MINNEAPOLIS (WCCO) – Severe thunderstorms overnight across the Twin Cities metro have wreaked havoc once again, toppling trees and knocking out power to tens of thousands of people.

Xcel Energy said as many as 80,000 customers were without power immediately after the storm. There are currently about 20,000 people who don’t have power. Xcel expects to restore power to the vast majority by 11 p.m., but it says a new round of severe weather expected Tuesday evening may change that.

The hardest hit areas appear to be the southern and eastern suburbs. Authorities in South St. Paul said that several downed trees have made a couple areas of the city impassable, and crews are working to clear debris out of the streets.

Many other east metro and south metro suburbs getting significant damage. Those cities include Bloomington, Prior Lake, Farmington, St. Paul, Oakdale, Woodbury, Hastings and Eagan.

Gallery: Storm Damage

A series of 14 power poles in Apple Valley were knocked down due to the storms, closing Pilot Knob Road between 150th Street and 160th  Street. Authorities say one pole crushed a car in that area, but nobody was injured as a result. A Target store in the area had about 100 shopping carts blown around because of the storm, and some were destroyed. A viewer submitted a photo of damage at the Airlake Airport in Lakeville, where two planes are shown toppled over each other due to the storms.

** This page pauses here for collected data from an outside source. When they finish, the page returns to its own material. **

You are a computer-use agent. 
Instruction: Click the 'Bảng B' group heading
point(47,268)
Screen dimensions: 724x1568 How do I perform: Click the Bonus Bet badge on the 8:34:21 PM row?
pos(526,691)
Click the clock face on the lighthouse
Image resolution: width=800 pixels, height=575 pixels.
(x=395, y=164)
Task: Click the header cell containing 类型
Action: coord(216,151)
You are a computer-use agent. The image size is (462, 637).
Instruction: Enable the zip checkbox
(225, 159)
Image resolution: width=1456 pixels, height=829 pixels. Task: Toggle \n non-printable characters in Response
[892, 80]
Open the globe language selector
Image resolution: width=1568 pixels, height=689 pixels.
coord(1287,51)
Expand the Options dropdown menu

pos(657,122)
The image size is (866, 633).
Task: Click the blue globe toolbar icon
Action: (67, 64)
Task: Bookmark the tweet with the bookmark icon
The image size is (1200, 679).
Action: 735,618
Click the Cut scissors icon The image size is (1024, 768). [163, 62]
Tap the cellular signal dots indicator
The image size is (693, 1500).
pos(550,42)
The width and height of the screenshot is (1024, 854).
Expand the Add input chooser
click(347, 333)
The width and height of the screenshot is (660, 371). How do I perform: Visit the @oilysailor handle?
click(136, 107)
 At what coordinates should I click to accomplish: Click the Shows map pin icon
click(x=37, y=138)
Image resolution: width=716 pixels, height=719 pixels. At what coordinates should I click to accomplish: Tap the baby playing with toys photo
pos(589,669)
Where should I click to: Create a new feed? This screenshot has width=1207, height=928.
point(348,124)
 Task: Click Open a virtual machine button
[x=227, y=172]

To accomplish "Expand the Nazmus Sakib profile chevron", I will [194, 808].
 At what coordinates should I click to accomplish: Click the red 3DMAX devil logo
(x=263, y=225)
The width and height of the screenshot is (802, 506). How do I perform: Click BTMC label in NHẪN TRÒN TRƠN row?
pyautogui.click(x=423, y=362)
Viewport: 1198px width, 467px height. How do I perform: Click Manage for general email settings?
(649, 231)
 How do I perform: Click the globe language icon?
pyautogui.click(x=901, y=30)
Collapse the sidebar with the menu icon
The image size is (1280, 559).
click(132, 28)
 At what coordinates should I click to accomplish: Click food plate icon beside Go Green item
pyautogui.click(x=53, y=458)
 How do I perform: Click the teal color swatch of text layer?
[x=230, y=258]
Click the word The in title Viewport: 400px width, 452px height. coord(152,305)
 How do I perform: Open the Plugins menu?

lakeville airplane damage Storms Knock Down Trees, Knock Out Power Around Metro

There were also reports of trees down in Eagan, Hastings and several areas of St. Paul. A barn near 190th Street and Cedar Avenue in the Apple Valley area lost part of its roof due to the storms. City officials in Hastings said about 1,500 homes there are still without power.

The Cannon River in southern Minnesota, which has already experienced flooding at least once in the last week, got another inch of rain Tuesday morning and river levels are expected to rise during the day. The severe thunderstorm threat is wrapping up around the Twin Cities as people head to work, but it’s going to be a hot and humid day according to WCCO-TV Meteorologist Mike Augustyniak.

More storms are possible Tuesday afternoon and into the evening, creating a chance for more flash flooding around the metro.